Ringrazio mia mamma che quando ero adolescente ed ho perso il babbo, non mi ha imposto di allontanarmi dalla moto. Non mi ha forzato, mi ha detto: allenati, in sicurezza. Costringere le persone non dà mai risultati. Devo a lei tanto e anche a mia moglie Caterina, grazie a loro ho avuto la possibilità avverare il sogno Dakar, che è un affare di famiglia. Il mio team è la famiglia. Se non ci fossero intorno persone che ti amano e ti concedono di allenarti, con sveglia alle 5 per la bici, poi il lavoro, il fisioterapia, le uscite in moto, sarebbero impossibili certe prestazioni. Nel mio caso le donne di casa sono state determinanti.

- Per sua mamma Elena è stata dura, durissima. Venti anni fa perse Fabrizio, nel 2021 se ne è andata giovanissima Chiara.

Dietro a mio babbo c’era una grande donna. Mia mamma. Nostra mamma.

- Chiara è un’altra stella in cielo per voi.

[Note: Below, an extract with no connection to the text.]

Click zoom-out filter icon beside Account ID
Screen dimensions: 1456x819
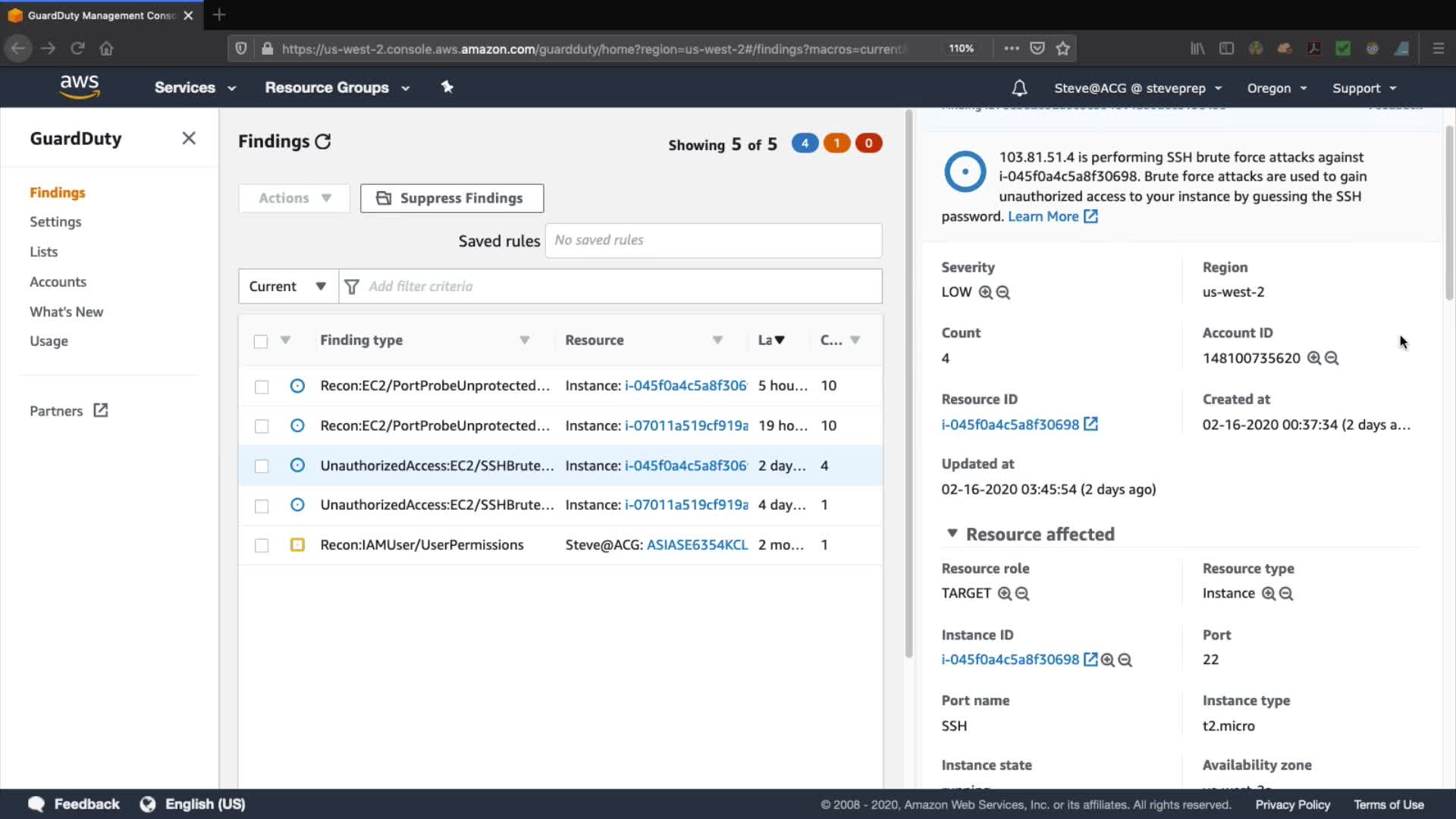1332,359
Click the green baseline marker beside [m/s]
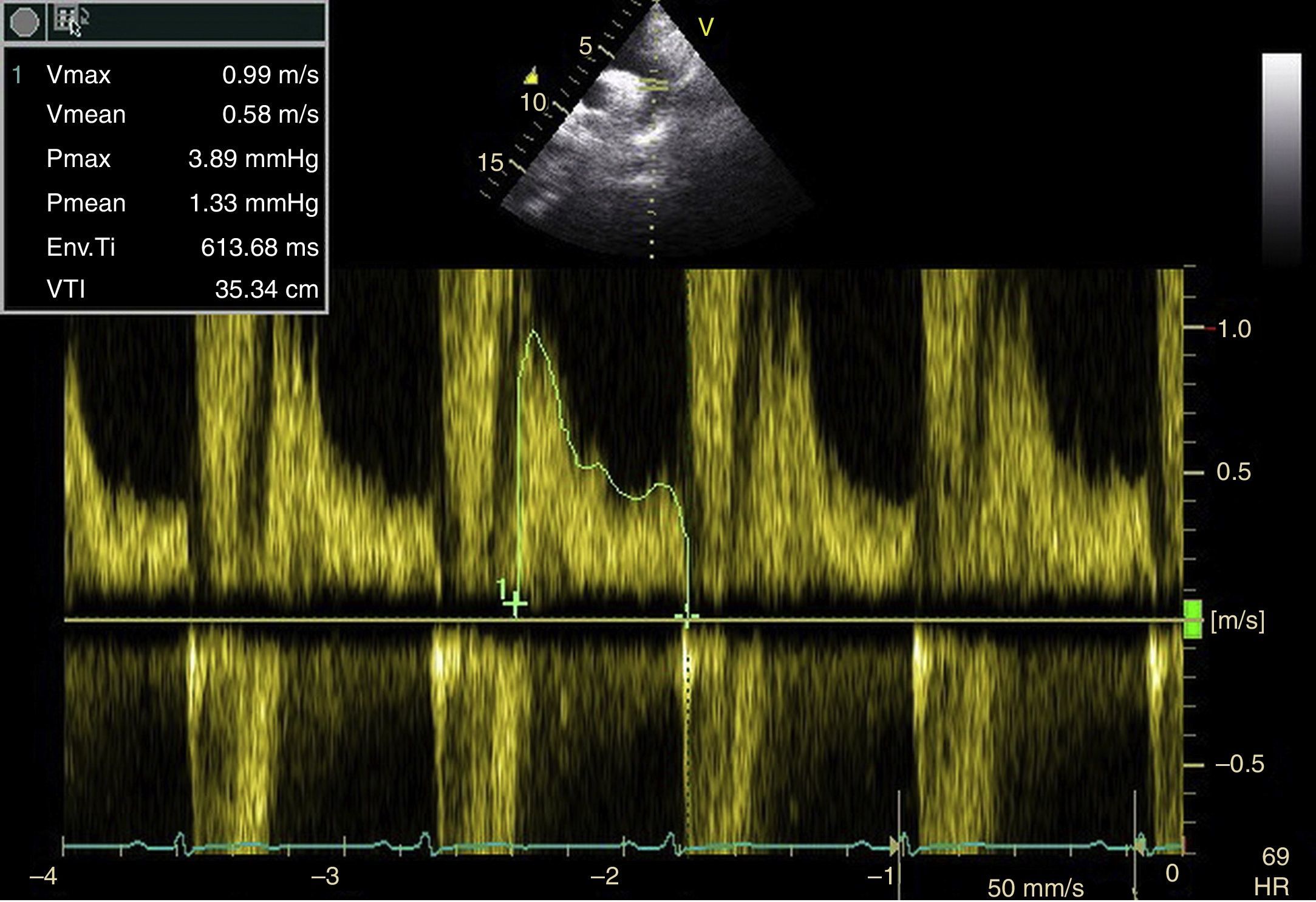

Chiara ha perso il babbo che non aveva ancora due anni. In me, più grande, ha visto una figura paterna. Pur avendo interessi diversi e 11 anni di differenza, le ho raccontato Fabrizio, le ho fatto conoscere le sue imprese e come era. Era interessata a capire ed anche mia sorella era molto competitiva: nel mondo della scuola avrebbe fatto carriera in ambito umanistico. Inutile dire che un pezzo di me, grande, grandissimo, se ne è andato insieme a lei. Ma è sempre vicina a noi e accanto a Fabrizio.